Most traits in humans such as behaviours, physiological characteristics and disease susceptibilities are influenced by many genetic variants each with a small effect. Genome-wide association study (GWAS) is a widely used experimental design to detect genetic variants associated with a disease of interest. Leveraging genetic variations characterized by comparing the genetic information of a large cohort of people, it uses statistical methods to scan the genome to identify genetic variants associated with the disease. GWAS has led to the discovery of tens of thousands of genetic variants associated with human complex traits and common diseases. However, most of the trait-associated variants are of uncharacterized function, and the mechanisms through which the genetic variants exert their effects on the traits remain largely elusive.
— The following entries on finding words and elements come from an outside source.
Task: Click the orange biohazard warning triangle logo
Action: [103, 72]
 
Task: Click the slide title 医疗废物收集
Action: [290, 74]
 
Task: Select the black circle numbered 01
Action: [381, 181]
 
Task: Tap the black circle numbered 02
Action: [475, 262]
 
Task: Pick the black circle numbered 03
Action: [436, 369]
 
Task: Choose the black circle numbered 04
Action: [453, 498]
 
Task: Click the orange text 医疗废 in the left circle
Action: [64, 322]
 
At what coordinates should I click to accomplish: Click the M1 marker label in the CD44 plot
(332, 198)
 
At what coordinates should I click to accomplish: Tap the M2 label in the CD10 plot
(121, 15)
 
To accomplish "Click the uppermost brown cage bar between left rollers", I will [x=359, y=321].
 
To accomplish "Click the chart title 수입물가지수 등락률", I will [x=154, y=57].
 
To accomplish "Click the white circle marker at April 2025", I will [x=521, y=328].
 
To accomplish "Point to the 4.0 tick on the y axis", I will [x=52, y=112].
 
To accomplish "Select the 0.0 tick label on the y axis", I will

Considering that most of the GWAS signals are in non-coding regions of the genome, one hypothesis is that the genetic variants affect the traits through genetic regulation of gene expression. During the past few years, Yang’s Lab has developed a series of methods to integrate eQTL data with GWAS data to prioritize genes responsible for GWAS signals. However, only a moderate proportion of the GWAS signals have been attributed to cis-eQTLs, likely because of various reasons, including limited power, spatiotemporal eQTL effects that occur in specific tissues or cell types at specific developmental stages, the focus on genomic regions in cis, and mechanisms beyond genetic control of mRNA abundance.

Genetic control of pre-mRNA splicing (also called sQTLs) is another fundamental mechanism of gene regulation but is heavily underexplored compared to eQTLs. In this study, the team developed a powerful sQTL mapping method, THISTLE. They used both simulation and real data to demonstrate the improved power of THISTLE over competing methods. They further applied THISTLE together with a complementary sQTL mapping method to the largest publicly available brain transcriptomic data (n = 2,865)with genotype data to detect sQTLs and then integrated the sQTL summary statistics into GWAS for twelve brain-related traits (including diseases) of large sample sizes (n = 51,710 – 766,345) to prioritize 244 genes associated with the traits through genetic regulation of splicing.

By comparing the sQTLs with the eQTLs identified in this study, they showed that ~61% of the sQTLs are distinct from the eQTLs, suggesting that sQTL mapping warrants more attention in future research. By integrating the sQTLs with GWAS data for twelve brain-related traits, ~61% of the trait-associated genes identified through sQTLs could not be discovered through eQTLs, demonstrating the distinct contribution of sQTLs to the genetic architecture underpinning complex trait variation.

THISLE is efficient, robust and versatile, which is applicable to data from different tissues or cell types or even different species. They have also developed an online tool (https://yanglab.westlake.edu.cn/data/brainmeta) to visualize or download the sQTL and eQTL summary statistics generated in this study. These datasets are helpful for future studies to understand the molecular mechanisms underpinning the genetic regulation of splicing in brain, identify functional genes and variants for other brain-related phenotypes, and improve genomic risk prediction, etc.